July 3, 2014, I found out was I pregnant with my first baby. I was shocked but so excited to finally become a mom. The circumstances weren’t ideal but I didn’t care – I had such a heart to be a mom and couldn’t wait for this chapter of my life to start. On August 1, 2014, I had my first appointment and was told there was no heartbeat. I was heartbroken and had a D&C a few days later.
I resolved to not let this affect my wanting to be a mom but it was hard to watch friends become pregnant and have their own children when it’s all that I wanted. I had nothing but hope and faith that one day I would finally get to share those special words on my social media, “We’re expecting!”
I met my husband at the end of January 2018 and we were married on November 30 of the same year. I found out I was pregnant from an at home test on January 2, 2019. My emotions were all over the place but I had faith that this baby would be my rainbow, my miracle. We found out in March 2019 that we were having a boy and decided on the name Chase Alexander then began counting down to when he would make his arrival.

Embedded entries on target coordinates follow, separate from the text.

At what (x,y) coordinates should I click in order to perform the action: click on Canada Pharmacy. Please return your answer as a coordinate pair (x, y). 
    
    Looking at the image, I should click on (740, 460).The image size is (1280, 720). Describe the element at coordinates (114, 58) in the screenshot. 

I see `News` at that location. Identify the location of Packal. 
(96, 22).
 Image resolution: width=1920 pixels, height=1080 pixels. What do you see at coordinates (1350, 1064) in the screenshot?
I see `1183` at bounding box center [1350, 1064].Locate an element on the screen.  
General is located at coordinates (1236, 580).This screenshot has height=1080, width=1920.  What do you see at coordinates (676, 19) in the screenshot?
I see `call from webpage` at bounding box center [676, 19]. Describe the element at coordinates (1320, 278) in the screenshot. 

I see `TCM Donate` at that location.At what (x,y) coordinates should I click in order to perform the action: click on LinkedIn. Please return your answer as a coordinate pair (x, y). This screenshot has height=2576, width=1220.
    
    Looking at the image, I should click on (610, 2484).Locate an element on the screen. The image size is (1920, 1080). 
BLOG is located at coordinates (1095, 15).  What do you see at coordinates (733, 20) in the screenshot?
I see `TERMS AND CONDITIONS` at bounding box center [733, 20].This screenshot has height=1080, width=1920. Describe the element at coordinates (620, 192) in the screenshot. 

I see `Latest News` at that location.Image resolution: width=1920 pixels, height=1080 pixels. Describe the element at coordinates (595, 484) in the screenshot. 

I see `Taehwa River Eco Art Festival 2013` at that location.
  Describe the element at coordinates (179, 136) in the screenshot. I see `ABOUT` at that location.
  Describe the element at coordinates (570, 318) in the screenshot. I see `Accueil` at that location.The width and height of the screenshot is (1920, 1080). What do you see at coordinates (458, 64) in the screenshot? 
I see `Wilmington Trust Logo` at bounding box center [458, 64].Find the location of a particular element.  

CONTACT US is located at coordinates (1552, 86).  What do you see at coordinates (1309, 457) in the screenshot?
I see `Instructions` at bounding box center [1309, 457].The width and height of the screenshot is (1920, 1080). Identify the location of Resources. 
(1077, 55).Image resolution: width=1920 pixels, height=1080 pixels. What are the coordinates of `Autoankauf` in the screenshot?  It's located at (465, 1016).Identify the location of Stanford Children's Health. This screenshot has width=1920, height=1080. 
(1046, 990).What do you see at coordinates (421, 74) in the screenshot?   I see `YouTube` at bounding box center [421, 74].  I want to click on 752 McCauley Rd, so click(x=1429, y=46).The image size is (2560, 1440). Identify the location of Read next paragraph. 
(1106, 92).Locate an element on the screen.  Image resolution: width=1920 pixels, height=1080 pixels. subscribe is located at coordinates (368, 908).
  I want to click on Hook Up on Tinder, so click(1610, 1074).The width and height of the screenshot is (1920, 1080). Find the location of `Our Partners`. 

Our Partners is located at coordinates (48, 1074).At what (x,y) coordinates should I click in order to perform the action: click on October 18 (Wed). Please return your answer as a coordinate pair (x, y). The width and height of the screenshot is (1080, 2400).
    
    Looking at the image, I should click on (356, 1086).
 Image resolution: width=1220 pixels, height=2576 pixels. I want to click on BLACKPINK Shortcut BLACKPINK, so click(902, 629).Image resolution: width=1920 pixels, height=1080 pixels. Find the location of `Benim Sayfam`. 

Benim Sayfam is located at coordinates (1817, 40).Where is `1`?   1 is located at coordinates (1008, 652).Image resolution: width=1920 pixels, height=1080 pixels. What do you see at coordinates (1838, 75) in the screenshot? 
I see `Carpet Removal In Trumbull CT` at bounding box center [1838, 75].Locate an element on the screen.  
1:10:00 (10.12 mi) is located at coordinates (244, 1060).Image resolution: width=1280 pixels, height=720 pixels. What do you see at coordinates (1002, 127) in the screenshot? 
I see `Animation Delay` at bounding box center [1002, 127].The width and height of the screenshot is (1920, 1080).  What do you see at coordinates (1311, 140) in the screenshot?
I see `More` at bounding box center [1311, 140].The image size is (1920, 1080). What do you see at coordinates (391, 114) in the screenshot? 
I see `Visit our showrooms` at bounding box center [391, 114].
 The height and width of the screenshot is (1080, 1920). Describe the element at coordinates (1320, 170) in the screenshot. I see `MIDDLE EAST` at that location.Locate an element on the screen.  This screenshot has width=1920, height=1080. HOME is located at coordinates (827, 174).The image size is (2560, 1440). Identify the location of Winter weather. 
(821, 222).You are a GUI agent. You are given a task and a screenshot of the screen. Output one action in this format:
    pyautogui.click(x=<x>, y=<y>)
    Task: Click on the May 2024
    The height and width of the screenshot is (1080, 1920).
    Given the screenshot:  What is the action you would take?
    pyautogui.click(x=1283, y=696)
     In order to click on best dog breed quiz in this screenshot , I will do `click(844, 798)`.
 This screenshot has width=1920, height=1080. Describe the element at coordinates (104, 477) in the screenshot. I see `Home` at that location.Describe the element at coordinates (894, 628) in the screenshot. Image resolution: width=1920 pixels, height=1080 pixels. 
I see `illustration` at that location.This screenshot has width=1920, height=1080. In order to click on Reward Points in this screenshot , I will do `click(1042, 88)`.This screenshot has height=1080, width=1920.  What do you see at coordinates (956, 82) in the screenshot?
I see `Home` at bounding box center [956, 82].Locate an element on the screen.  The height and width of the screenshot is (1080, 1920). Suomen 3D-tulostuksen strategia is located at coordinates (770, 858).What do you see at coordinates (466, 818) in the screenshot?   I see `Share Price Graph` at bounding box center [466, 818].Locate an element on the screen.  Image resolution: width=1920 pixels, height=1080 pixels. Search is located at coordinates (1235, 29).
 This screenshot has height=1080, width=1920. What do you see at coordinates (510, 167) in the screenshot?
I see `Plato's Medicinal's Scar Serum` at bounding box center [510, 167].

It would be sooner than we imagined though. At 10:14 pm on June 20, 2019, Chase made his way into the world much earlier than anyone expected him to. We were overcome with heartbreak, as was everyone who was involved with our case. The nurse we had was absolutely wonderful and made sure the photographer came as soon as they could the next morning.
It was easy to tell that our photographer, Chelsea, cared about the process and made sure we had all the pictures we wanted.
She was even kind enough to get a picture of us with Chase and the pastors from our church praying over us while they were there.
When we told her what Chase’s name was, she told us that her brother was also named Chase and it felt like fate that she was meant to be part of this process. I can tell you that we are beyond thankful for these pictures.
Our family misses him every day and these pictures help us to remember that he was here; he lived and made an impact even if it wasn’t in the traditional sense as defined by the world.
My biggest comfort of the night when Chase was born was Romans 8:28 that rested over my heart in the few minutes after we were told that there was nothing more they could do for him: “And we know that God causes everything to work together for the good of those who love God and are called according to His purpose for them.” I know there will be good and there will be purpose from Chase’s life, as short as it was, even if it’s not as I originally had pictured it.